Tony George Resigned from the Board of Hulman & Co. so there is to be no conflict with his attempt to buy Indy Racing keep your eyes out for something under hand here.
Originally Posted by agar:
Tony George Resigned from the Board of Hulman & Co. so there is to be no conflict with his attempt to buy Indy Racing keep your eyes out for something under hand here.
Good, I hope he buys it. I've always liked Tony George, he is a super nice guy. He can't be any worse than the clown in charge now. I also don't see anything underhanded going on. He makes an offer and they either accept or they don't. Seems pretty cut and dried.
He resigned a position on the board that is controlled by his mother and sisters who booted him out of power. He really didn't have any power or authority once they cut him out anyway.
I guess some of the people who says the series is already dead didn't attend any of the races or watch any of the races. Their was some excellent racing this year! and to nonwingsjeff, stay in PA
yeah what a clown thats in charge now. I mean nobody wants to see a open wheel driver get a chance to run indy right? Didnt the clown in charge now also do a race that consisted of heat races this season? Still pretty exciting to watch those cars wheel to wheel under the lights at tracks like kentucky. Just need more American blood in the series.
Originally Posted by Russ:
Good, I hope he buys it. I've always liked Tony George, he is a super nice guy. He can't be any worse than the clown in charge now.
BC wouldn't have made it to Indy without a bag of cash without RB. He is the one who put the USAC champ money in place. He saw the importance of it when others didn't. He saw that by going to a race at Kokomo and seeing the fan base being largely ignored. I'd hardly call that a clown. He can't force owners to hire more drivers from that background. The owners are the stupid ones in a lot of cases...wasting their time taking a check from a driver that has no shot of winning and doesn't belong.
The series was seeing more and more road racing coming when TG was still in charge. He had 15 years and couldn't make it work...so the board said it was time for a new direction.
Originally Posted by openwheelKT:
BC wouldn't have made it to Indy without a bag of cash without RB. He is the one who put the USAC champ money in place. He saw the importance of it when others didn't. He saw that by going to a race at Kokomo and seeing the fan base being largely ignored. I'd hardly call that a clown. He can't force owners to hire more drivers from that background. The owners are the stupid ones in a lot of cases...wasting their time taking a check from a driver that has no shot of winning and doesn't belong.
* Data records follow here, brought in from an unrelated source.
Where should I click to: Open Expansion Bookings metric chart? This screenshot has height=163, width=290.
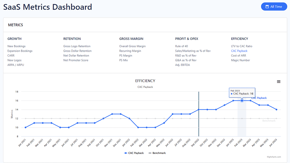click(20, 51)
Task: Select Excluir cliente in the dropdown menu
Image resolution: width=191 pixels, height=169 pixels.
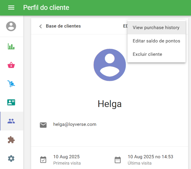Action: click(x=147, y=54)
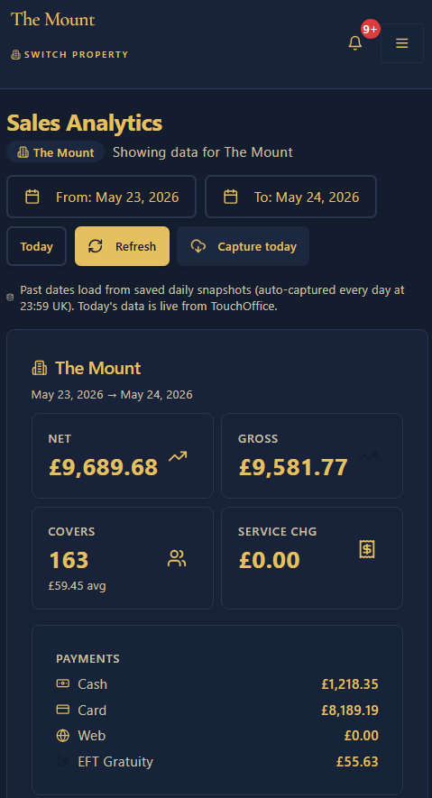Click the Web globe icon

pos(62,736)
The series was seeing more and more road racing coming when TG was still in charge. He had 15 years and couldn't make it work...so the board said it was time for a new direction.
Posted via Mobile Device
Youse guy's
Hey you are missing the opportunity of a lifetime. You keep talking about the excitement of open wheel bathtub racing at the big tracks right. How they hit the pass button just at the right time to execute a perfect pass in their million dollar racing machines.
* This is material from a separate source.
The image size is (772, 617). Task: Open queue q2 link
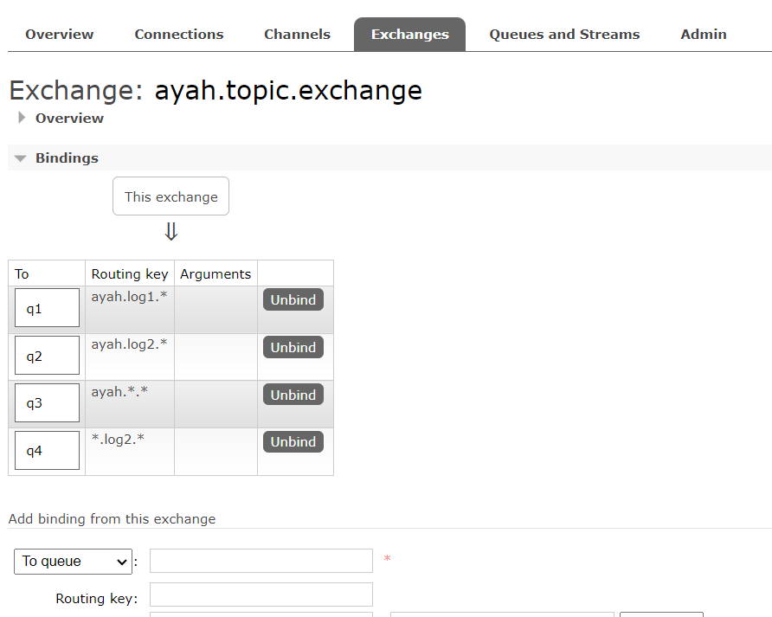35,356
Why not get the people at one end of 16th street to go down to the people at the other end of 16th street and try to rent that big old 2.5 mile track for a weekend. Get some good high speed tires and have a Silver Crown 100 mile race weekend at Indy.
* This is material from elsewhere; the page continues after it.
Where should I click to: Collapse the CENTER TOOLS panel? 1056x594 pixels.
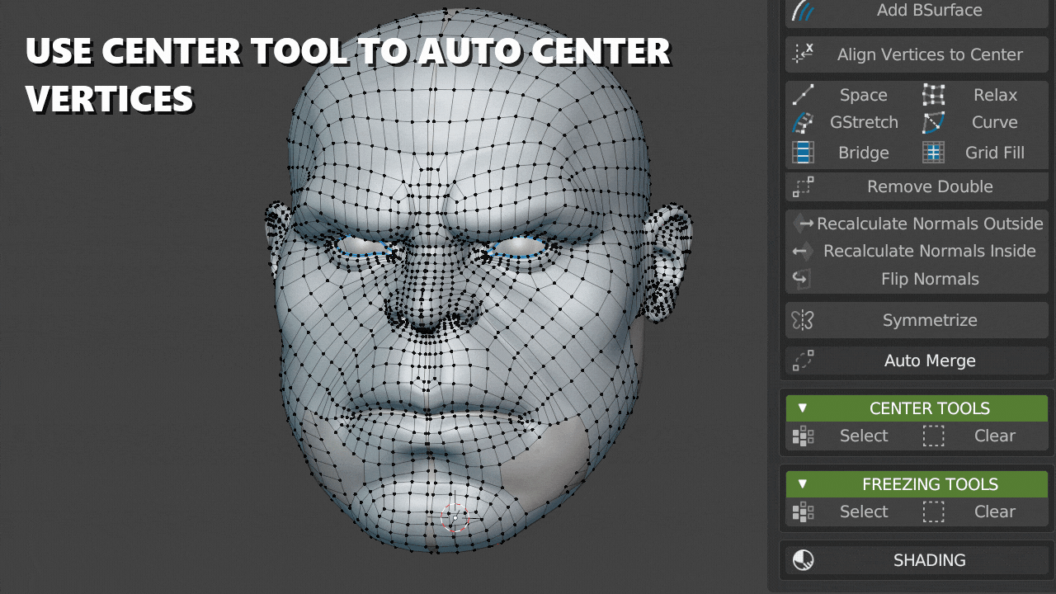point(803,408)

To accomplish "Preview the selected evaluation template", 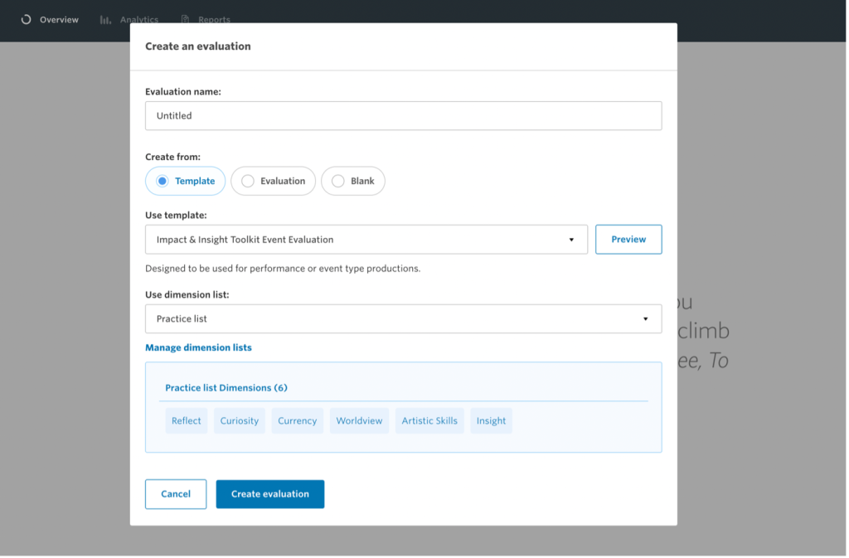I will (628, 239).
The last time I went to a 500 mile open wheel race there Gordon Johncock won on the seems to me like the third or forth day. Every day my seats kept getting better. I would love to go back there and watch the silver crown cars tackle that big old beast (no pun intended) that would be a very special race and it would be neat to see both ends of the street get along again. Could they top the 150 mph mark?
In the economic conditions that exist, even NASCAR has seen a drop in attendance. So, it's not an easy time to be running a racing series, right now. One that you have to open up a super speedway to run, especially. And even though the racing is FAR superior in Indy Car, NASCAR has two built-in advantages. One, the size of the cars allows sponsor signage to be a lot more visible (winged sprint racing has a similar advantage) and they are smart enough to know that having a series with drivers that their American fan base can identify with makes it a lot more likely that sponsors are going to want to be involved with their series. At least Randy Bernard has shown that he recognizes that fact. And he should have been validated by the roar that went through the crowd on Pole Day any time they were talking about Bryan Clauson. Here's a rookie that was causing more stir than any other driver. Why is that? Because he came up the same way many of the heroes of this place had. Beating the best on dirt tracks and paved tracks in this state and across this country. Similar to the way many of the current NASCAR top dogs did. And that organization has a business model that will survive tough economic times. Indy Car is trying to do so while it's still working it's way out of the failed business model that Tony Hulman George helped create. The "Road to Indy" through USAC given enough time, will prove to be a winning formula. The one that goes through Sao Paulo didn't work then and it's not going to work now.
Jerry
A man is about as big as the things that make him angry.